[ 
https://issues.apache.org/jira/browse/HBASE-4532?page=com.atlassian.jira.plugin.system.issuetabpanels:all-tabpanel
 ]

Liyin Tang updated HBASE-4532:
------------------------------

    Description: 
The previous jira, HBASE-4469, is to avoid the top row seek operation if 
row-col bloom filter is enabled. 
This jira tries to avoid top row seek for all the cases by creating a dedicated 
bloom filter only for delete family

The only subtle use case is when we are interested in the top row with empty 
column.

For example, 
we are interested in row1/cf1:/1/put.
So we seek to the top row: row1/cf1:/MAX_TS/MAXIMUM. And the delete family 
bloom filter will say there is NO delete family.
Then it will avoid the top row seek and return a fake kv, which is the last kv 
for this row (createLastOnRowCol).
In this way, we have already missed the real kv we are interested in.


The solution for the above problem is to disable this optimization if we are 
trying to GET/SCAN a row with empty column.

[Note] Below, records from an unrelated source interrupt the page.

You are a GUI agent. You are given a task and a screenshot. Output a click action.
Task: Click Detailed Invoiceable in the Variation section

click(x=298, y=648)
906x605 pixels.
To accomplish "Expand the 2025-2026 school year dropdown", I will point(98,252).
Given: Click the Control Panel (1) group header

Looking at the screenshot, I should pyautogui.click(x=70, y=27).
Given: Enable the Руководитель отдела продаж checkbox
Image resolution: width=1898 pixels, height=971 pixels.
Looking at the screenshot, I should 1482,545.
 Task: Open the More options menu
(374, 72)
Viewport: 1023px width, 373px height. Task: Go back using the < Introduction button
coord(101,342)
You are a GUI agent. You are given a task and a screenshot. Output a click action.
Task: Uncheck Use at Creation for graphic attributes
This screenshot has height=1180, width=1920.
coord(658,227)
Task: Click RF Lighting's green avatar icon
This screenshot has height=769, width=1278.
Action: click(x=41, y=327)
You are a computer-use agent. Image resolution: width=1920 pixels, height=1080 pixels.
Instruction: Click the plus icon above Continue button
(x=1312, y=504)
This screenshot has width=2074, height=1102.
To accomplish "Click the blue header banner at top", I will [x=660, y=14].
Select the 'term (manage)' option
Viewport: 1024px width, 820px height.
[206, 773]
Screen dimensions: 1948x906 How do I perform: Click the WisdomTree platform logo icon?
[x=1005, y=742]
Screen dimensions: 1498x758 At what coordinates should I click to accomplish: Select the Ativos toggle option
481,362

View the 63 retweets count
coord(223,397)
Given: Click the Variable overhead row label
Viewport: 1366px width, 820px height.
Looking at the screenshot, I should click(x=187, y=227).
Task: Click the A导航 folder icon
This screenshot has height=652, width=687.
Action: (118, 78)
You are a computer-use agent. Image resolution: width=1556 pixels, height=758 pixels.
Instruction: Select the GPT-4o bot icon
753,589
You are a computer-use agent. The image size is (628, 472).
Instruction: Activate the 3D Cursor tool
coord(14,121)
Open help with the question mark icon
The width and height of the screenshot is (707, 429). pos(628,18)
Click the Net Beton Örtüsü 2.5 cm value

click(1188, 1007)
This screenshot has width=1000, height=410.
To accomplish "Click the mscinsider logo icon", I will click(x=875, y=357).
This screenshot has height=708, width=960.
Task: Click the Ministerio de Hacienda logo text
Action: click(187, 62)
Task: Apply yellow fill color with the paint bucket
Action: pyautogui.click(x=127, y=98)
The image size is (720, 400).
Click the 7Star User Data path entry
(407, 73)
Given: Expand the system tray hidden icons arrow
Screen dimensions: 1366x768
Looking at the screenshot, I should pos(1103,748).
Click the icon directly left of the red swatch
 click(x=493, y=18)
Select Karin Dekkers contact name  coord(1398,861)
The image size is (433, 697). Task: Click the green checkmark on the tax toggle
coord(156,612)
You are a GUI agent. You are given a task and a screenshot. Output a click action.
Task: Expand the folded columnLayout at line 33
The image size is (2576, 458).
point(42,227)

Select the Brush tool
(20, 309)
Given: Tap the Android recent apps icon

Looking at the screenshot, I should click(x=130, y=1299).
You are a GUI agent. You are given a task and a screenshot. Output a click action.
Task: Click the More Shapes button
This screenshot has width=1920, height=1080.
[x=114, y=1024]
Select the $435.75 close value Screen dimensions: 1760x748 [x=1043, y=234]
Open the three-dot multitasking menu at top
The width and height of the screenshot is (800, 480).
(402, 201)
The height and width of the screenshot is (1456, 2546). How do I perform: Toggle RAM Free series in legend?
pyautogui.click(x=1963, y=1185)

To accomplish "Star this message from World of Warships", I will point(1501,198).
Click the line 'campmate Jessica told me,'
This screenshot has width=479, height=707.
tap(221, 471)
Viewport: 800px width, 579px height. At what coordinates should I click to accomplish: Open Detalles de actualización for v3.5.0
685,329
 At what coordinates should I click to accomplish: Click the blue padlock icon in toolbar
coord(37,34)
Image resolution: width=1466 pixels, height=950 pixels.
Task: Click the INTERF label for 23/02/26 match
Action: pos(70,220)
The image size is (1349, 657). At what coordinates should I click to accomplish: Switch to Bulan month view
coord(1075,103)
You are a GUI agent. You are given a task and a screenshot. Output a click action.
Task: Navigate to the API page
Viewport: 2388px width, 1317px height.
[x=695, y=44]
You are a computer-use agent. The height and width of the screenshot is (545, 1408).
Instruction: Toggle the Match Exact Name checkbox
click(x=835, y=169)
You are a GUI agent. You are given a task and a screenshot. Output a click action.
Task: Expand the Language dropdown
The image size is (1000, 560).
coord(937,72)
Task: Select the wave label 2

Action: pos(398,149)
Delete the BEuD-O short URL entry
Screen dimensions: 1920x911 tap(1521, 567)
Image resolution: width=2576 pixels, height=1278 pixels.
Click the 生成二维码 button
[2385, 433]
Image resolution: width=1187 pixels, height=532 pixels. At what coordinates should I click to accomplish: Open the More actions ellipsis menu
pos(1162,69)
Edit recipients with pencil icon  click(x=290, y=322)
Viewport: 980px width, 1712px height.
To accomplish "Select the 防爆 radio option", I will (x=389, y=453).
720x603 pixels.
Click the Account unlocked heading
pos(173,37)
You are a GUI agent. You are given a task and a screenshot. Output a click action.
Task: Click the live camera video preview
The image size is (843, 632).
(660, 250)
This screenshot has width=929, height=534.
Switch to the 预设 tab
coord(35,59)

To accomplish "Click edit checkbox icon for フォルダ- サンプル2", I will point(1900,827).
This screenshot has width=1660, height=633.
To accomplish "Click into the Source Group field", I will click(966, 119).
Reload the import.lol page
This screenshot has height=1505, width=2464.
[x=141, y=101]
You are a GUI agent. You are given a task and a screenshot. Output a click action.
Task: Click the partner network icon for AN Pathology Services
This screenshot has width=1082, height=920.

Evaluation from TestSeekOptimization:
Previously:
For bloom=NONE, compr=NONE total seeks without optimization: 2506, with 
optimization: 1714 (68.40%), savings: 31.60%
For bloom=ROW, compr=NONE total seeks without optimization: 2506, with 
optimization: 1714 (68.40%), savings: 31.60%
For bloom=ROWCOL, compr=NONE total seeks without optimization: 2506, with 
optimization: 1458 (58.18%), savings: 41.82%
For bloom=NONE, compr=GZ total seeks without optimization: 2506, with 
optimization: 1714 (68.40%), savings: 31.60%
For bloom=ROW, compr=GZ total seeks without optimization: 2506, with 
optimization: 1714 (68.40%), savings: 31.60%
For bloom=ROWCOL, compr=GZ total seeks without optimization: 2506, with 
optimization: 1458 (58.18%), savings: 41.82%

So we can only get 10% more seek savings if the ROWCOL bloom filter is 
enabled.[HBASE-4469]

================================================

After this change:
For bloom=NONE, compr=NONE total seeks without optimization: 2506, with 
optimization: 1458 (58.18%), savings: 41.82%
For bloom=ROW, compr=NONE total seeks without optimization: 2506, with 
optimization: 1458 (58.18%), savings: 41.82%
For bloom=ROWCOL, compr=NONE total seeks without optimization: 2506, with 
optimization: 1458 (58.18%), savings: 41.82%
For bloom=NONE, compr=GZ total seeks without optimization: 2506, with 
optimization: 1458 (58.18%), savings: 41.82%
For bloom=ROW, compr=GZ total seeks without optimization: 2506, with 
optimization: 1458 (58.18%), savings: 41.82%
For bloom=ROWCOL, compr=GZ total seeks without optimization: 2506, with 
optimization: 1458 (58.18%), savings: 41.82%

So we can get 10% more seek savings for ALL kinds of bloom filter.

  was:
HBASE-4469 avoids the top row seek operation if row-col bloom filter is 
enabled. 
This jira tries to avoid top row seek for all the cases by creating a dedicated 
bloom filter only for delete family

The only subtle use case is when we are interested in the top row with empty 
column.

For example, 
we are interested in row1/cf1:/1/put.
So we seek to the top row: row1/cf1:/MAX_TS/MAXIMUM. And the delete family 
bloom filter will say there is NO delete family.
Then it will avoid the top row seek and return a fake kv, which is the last kv 
for this row (createLastOnRowCol).
In this way, we have already missed the real kv we are interested in.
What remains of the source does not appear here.